TEXT =>

BEGIN

Resource Oriented Architecture

REST follows resource oriented architecture as opposed to the popular service oriented architecture followed by SOAP web services.

Resource-Oriented Architecture has four important concepts:

  • Resources,

  • their names (URIs),

  • their representations and

  • the links between them.

 

It also has four important properties:

  • Addressability,

  • Statelessness,

  • Connectedness and

  • A uniform interface.

 

Resource and representation

A resource is a source of representations, and a representation is data about the current state of a resource.

For example, most web sites, like javajee.com, make their articles available in a stripped-down “printer-friendly” format or even in PDF format alongside the web page format. These can be considered as different representations of the same resource.

When you interact with REST services you will be doing so using various representations of that service. Representations can flow both directions.

A server will send you the representation of a resource in a particular format (e.g. HTTP GET). You can send a representation of a new resource to the server and have the server create the resource (e.g. HTTP PUT/POST).

END

SUPPLIED RECORDS =>

BEGIN

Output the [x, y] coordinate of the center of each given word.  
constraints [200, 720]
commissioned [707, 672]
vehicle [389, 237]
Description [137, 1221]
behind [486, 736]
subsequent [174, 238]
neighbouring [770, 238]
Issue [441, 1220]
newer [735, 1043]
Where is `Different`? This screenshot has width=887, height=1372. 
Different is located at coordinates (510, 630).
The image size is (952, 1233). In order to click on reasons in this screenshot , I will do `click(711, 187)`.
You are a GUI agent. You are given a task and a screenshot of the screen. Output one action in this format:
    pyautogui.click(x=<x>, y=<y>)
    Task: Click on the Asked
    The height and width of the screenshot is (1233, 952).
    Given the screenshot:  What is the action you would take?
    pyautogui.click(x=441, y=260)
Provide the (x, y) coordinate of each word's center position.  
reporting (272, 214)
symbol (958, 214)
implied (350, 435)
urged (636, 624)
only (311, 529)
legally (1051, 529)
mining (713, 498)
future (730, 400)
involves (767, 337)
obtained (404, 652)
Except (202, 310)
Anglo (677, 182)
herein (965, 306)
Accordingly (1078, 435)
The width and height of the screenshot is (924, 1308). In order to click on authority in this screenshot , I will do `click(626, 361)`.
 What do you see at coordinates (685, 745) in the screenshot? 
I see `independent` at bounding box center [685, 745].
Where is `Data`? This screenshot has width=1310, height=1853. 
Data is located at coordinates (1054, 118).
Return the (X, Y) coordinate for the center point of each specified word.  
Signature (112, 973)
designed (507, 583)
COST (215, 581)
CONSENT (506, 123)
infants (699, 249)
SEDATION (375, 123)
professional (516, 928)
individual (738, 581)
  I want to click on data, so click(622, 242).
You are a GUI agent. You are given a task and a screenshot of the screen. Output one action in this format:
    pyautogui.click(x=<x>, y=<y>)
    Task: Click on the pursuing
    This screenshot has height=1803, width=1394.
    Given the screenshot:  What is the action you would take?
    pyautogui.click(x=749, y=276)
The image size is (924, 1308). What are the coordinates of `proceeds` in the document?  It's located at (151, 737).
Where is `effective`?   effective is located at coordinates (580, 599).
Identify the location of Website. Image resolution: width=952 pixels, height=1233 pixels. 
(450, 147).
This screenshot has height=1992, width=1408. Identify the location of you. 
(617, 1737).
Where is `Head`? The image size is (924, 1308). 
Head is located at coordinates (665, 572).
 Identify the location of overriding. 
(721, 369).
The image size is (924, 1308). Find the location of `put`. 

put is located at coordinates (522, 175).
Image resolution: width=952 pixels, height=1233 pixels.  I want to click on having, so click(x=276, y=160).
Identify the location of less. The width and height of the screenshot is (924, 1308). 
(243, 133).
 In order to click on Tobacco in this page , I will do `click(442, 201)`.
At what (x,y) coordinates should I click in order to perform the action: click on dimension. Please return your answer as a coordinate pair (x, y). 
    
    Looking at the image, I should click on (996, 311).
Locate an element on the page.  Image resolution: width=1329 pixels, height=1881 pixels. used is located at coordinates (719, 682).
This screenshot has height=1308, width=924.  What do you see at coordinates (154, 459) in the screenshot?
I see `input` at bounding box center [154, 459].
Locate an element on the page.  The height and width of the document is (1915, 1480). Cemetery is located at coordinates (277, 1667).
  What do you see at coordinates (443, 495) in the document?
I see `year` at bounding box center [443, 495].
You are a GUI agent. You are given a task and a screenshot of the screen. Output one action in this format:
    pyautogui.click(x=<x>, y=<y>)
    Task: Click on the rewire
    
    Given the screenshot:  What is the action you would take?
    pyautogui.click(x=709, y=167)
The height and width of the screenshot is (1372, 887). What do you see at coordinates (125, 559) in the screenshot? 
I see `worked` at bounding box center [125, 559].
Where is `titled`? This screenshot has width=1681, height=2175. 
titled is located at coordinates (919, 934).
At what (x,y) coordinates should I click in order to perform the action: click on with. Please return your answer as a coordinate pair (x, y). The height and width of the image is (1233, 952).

END

TASKS =>
A – Pull out the whole text on resource oriented architecture word for word.
B – In the records, copy word for word the part that opens with the line containing "has width=887, height=1372." and closes with the line containing "professional (516, 928)", keeping both of those lines.

RESPONSES FOR EACH TASK =>
A –
Resource Oriented Architecture

REST follows resource oriented architecture as opposed to the popular service oriented architecture followed by SOAP web services.

Resource-Oriented Architecture has four important concepts:

  • Resources,

  • their names (URIs),

  • their representations and

  • the links between them.

 

It also has four important properties:

  • Addressability,

  • Statelessness,

  • Connectedness and

  • A uniform interface.

 

Resource and representation

A resource is a source of representations, and a representation is data about the current state of a resource.

For example, most web sites, like javajee.com, make their articles available in a stripped-down “printer-friendly” format or even in PDF format alongside the web page format. These can be considered as different representations of the same resource.

When you interact with REST services you will be doing so using various representations of that service. Representations can flow both directions.

A server will send you the representation of a resource in a particular format (e.g. HTTP GET). You can send a representation of a new resource to the server and have the server create the resource (e.g. HTTP PUT/POST).

B –
Where is `Different`? This screenshot has width=887, height=1372. 
Different is located at coordinates (510, 630).
The image size is (952, 1233). In order to click on reasons in this screenshot , I will do `click(711, 187)`.
You are a GUI agent. You are given a task and a screenshot of the screen. Output one action in this format:
    pyautogui.click(x=<x>, y=<y>)
    Task: Click on the Asked
    The height and width of the screenshot is (1233, 952).
    Given the screenshot:  What is the action you would take?
    pyautogui.click(x=441, y=260)
Provide the (x, y) coordinate of each word's center position.  
reporting (272, 214)
symbol (958, 214)
implied (350, 435)
urged (636, 624)
only (311, 529)
legally (1051, 529)
mining (713, 498)
future (730, 400)
involves (767, 337)
obtained (404, 652)
Except (202, 310)
Anglo (677, 182)
herein (965, 306)
Accordingly (1078, 435)
The width and height of the screenshot is (924, 1308). In order to click on authority in this screenshot , I will do `click(626, 361)`.
 What do you see at coordinates (685, 745) in the screenshot? 
I see `independent` at bounding box center [685, 745].
Where is `Data`? This screenshot has width=1310, height=1853. 
Data is located at coordinates (1054, 118).
Return the (X, Y) coordinate for the center point of each specified word.  
Signature (112, 973)
designed (507, 583)
COST (215, 581)
CONSENT (506, 123)
infants (699, 249)
SEDATION (375, 123)
professional (516, 928)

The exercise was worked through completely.